What a bear market is and what not to do about it

Are you wondering why you keep hearing about a bear market—and what it means? In a bear market, stock prices are falling, and it can affect your investments and retirement savings. When there's a bear market, it’s important to know what to do and what to resist doing.

How do we know if we’re in a bear market?

Bear market describes periods when the value of stocks falls sharply from recent highs, typically by 20% or more. We started hearing about a bear market when the S&P 500 Index, which measures U.S. stock performance, entered that territory on June 13, 2022, closing almost 22% down from its January 3 peak.1 In Canada, the S&P/TSX Composite Index hasn't yet entered that territory, but it recently fell as much as 17% from its last high in April, with some individual stocks falling even lower.2 With these drops in both the Canadian and U.S. markets, Canadian investors are likely feeling the effects of a bear market.   

A bear market can happen when investors react to events such as slowing economies, world crises, lower corporate profits, or significant changes in the economy or government policies. These events affect their confidence in the future of stocks and lead them to sell off shares or avoid risk, causing stock prices to go down. This latest bear market coincides with high inflation, rising interest rates, and high energy costs, among other things.

How long does a bear market last?

Depending on the forces driving it, a bear market may last for weeks or months. In rare instances, it can last for years but with occasional rallies when the market goes up. The short answer is that a bear market lasts until investor confidence starts to return. This can happen with a combination of low stock prices and when investors begin hearing good news about what was affecting their confidence in the first place. When investors start buying again and taking more risk, the market recovers.

Surviving the bear market

Because bear markets are unpredictable, there's no perfect way to protect your investments. Don’t let the uncertainty lead you to do the very thing that you shouldn’t do: make rash decisions. 

When the markets are falling, it’s important to keep your focus on your goals, understand that periods like this have always been temporary, and try to position yourself for the eventual recovery.

What not to do in a bear market—the knee-jerk reaction

A common mistake during a downturn can be to react in the moment by selling off investments. While the temptation to limit your losses may be strong, selling at the wrong time can lock in those losses, and you can miss out on opportunities for gains once stock prices rise. Selling at a loss in a bear market isn't likely to help you reach your goals.

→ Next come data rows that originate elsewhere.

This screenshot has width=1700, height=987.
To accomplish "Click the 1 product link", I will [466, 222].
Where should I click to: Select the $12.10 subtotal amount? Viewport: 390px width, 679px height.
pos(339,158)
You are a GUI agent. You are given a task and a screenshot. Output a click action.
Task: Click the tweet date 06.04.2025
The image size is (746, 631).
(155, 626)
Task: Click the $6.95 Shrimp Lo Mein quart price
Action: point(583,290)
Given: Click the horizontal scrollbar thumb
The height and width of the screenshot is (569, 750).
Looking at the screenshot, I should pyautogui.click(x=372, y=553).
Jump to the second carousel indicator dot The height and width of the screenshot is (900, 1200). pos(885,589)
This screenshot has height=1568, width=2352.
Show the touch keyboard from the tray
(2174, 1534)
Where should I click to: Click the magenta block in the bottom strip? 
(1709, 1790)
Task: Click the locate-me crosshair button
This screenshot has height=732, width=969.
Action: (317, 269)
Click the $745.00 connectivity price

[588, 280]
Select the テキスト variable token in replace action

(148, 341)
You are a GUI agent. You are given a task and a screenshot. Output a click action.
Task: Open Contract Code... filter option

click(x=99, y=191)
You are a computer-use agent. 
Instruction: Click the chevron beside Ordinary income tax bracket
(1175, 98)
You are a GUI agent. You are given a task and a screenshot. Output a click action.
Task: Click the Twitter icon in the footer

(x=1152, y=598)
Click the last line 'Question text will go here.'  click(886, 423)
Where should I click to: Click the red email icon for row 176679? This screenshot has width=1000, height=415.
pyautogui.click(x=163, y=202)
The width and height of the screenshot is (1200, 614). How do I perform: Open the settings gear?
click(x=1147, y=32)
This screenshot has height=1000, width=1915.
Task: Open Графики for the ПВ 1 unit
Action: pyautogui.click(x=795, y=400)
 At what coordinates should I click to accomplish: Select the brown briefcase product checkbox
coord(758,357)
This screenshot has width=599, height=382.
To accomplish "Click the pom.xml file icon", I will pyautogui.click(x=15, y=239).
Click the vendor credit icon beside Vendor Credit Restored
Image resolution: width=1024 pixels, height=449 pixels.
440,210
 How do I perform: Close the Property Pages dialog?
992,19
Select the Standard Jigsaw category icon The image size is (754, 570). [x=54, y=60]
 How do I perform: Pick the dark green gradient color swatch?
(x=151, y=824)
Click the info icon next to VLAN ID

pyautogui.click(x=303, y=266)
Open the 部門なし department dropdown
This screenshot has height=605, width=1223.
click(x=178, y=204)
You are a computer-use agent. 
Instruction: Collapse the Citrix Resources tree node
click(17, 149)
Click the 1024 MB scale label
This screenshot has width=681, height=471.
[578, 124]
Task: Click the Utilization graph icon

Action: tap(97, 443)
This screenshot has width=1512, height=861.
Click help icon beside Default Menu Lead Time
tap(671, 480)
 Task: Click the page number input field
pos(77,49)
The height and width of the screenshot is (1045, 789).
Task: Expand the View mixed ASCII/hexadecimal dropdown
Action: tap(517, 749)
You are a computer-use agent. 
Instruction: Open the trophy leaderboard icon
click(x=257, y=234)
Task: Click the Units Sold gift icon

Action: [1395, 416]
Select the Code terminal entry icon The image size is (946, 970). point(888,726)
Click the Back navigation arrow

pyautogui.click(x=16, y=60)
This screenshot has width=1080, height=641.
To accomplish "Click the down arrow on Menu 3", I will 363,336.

If you do need to sell for a specific reason, say you need cash in the short term, it’s important to ask a financial advisor about what and how much to sell and to stick to your long-term plan.

What to do in a bear market—build balance

Weathering a storm takes a well-built ship. In this case, that ship is a balanced fund mix. Wherever you're on your savings journey—at the start, nearing retirement, or already retired—you want to make sure you have a diversified fund mix. This means not only investing in different stocks and bonds but also different types and styles that don’t all behave the same way under the same conditions. This way, if one area of your portfolio isn't working as it should, another area is there to protect it.

Sometimes certain types of funds don’t react in a bear market as they typically would otherwise. This is what we saw recently with fixed-income funds,3 which aren't offering the same amount of protection as they usually do. But that shouldn’t change your overall plan. You’ll still be better positioned for a recovery with a balanced mix of funds.

Consider reviewing your portfolio with your financial advisor to see where you can achieve better balance and to get ready for when the market recovers.

What to do above all—be patient 

There are several reasons why time and patience can be your best allies:

1 Bear markets have been relatively rare since 1950. There have been 15 bear markets in that time, lasting from 1 month to 2.5 years.4 Even the longest bear markets come to an end.

2 Historically, markets have always recovered.

3 Even if you’re retired, time can be on your side, as your investments are funding your long-term as well as your short-term spending.

Keep your focus on your goals. Try to ignore the bear that’s threatening in the short term, because it’s likely to go away in the long term. 

Get advice

Finally, before making any decisions in a bear market, talk to your financial advisor. Together, you can review your investments and goals and make sure you’re as protected as possible and are well positioned for the eventual recovery. 

1 Bloomberg, as of June 15, 2022. 2 S&P/TSX Composite Index, as of July 15, 2022. 3 Bloomberg, as of June 14, 2022. 4 Manulife capital markets strategy team, 2022.

The information contained in this article is of a general nature only and should not be considered as personal investment or financial advice. For advice about your specific situation, please consult with your advisor.